Wise As A Serpent, Harmless As a Dove

Written by Davanzo, M.A.

Dedication:

This writing is dedicated to Jack Rosberg, the man who in my eyes, almost single handedly advocated for the least able minded to have an opportunity, through psychotherapeutic treatment, to live lives with the most amount of dignity, love and excellent professional care available for any human being struggling with the disorder of schizophrenia.

His personal outrage at the professional apathy surrounding the treatment of schizophrenia; the misguided and dangerous notion that psychotherapy has lost its place in treatment for schizophrenia, has fueled the fire for me to learn from him how to use the basic tenets of psychotherapy, as the first measure of intervention into the lives of those terrified souls, who have lost the hope of ever being reached or being able to reach back, of ever knowing what it is to receive love and care, or ever believing they could care enough to love back.

Is it not apathy, when we, as clinicians, have watched silently as the large, economically-biased arm of the field of psychopharmacology has reached into the lives of our clients, robbing them of their full human potential and dignity by merely medicating them into a mode of ‘treatment convenience and passivity,’ for the clinicians who have lost hope or patience or who lack proper training?

Is it not apathy, behind the pathogenic hopelessness of my colleagues that makes me, as a beginning psychotherapist, disheartened to enter a career in psychotherapy; where I see and hear so many clinicians lose faith in their greatest tool and not advocate for its rightful place in treatment?  Is not psychotherapy, the bedrock upon which we can comfortably  add all other necessary modes of treatment; behavioral, psychosocial, medical?  Are we not in danger of reversing the order and missing our greatest human advantage of making a difference in another’s life?

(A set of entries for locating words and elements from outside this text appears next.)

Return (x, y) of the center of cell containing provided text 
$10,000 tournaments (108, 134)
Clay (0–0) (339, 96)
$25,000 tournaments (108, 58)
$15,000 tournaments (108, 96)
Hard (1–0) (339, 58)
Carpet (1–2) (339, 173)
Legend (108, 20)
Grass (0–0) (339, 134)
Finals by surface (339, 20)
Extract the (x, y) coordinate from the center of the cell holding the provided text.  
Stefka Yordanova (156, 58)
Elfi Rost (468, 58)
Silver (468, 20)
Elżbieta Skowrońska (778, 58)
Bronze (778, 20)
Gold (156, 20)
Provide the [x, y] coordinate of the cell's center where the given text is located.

Is it not deluded apathy when a clinician, like Jack Rosberg, is coined ‘the last of a dying breed’ because he valiantly and unapologetically continues to practice psychotherapy with his clients while refusing to accept the belief that schizophrenics can be most significantly helped by being medicated?  Have we lost sight of treating the schizophrenic as a whole person with a past and a present and an important future?

It is our internalized and now unconscious professional apathy, that has us forgetting that inside each schizophrenic lies the seeds to learn again to love and be loved as the unique individual that they are?  Do we cast aside the immense importance of the treatment alliance, where the client can again begin to meet the world and face their terrors of letting go of their defense of madness, within the safe and sacred container of the psychotherapeutic relationship?

Psychosis is the last of the psyche’s defenses left after the ego collapses in on itself.  The ensuing manifestations and variety of symptoms, seen in psychotics, is the metaphorical ambulance speeding to the emergency room whose address has long ago been lost.

The brilliance, albeit distorted behaviorally, of the well defended psychotic, is that they, who possessed even a last shred of strength, attempted to catch the last rung on the ladder (through psychotic behavior and thought) in an attempt to not perish into a list of not being, into the abyss (existential or not) of having no life, no hope, no meaning and no trust, or belief that anyone could help them understand or help heal the original terror that brought them to madness.

It is to these desperate human beings and their desperate attempts to find an answer to their way of being in the world, that will be met with interventions of hope of change and commitment to professional excellence, that I ask ‘What does our professionals apathy cost the vast population of schizophrenics who come to us expecting treatment?”

When I use the term professional apathy, I am not attempting to judge ourselves as trained clinicians but more directly, I am asking ourselves to soberly critique the possible outcomes for our clients, if we abandon our belief in active psychotherapy as a primary tool of treatment?  Can we, or our clients, run the risk of the practice of psychotherapy being relegated to a position of near clinical extinction, by our own lost hope of its effectiveness as a powerful tool to addressing and ameliorating an abundance of the psychological and behavioral symptoms that concretize around the disorder of schizophrenia?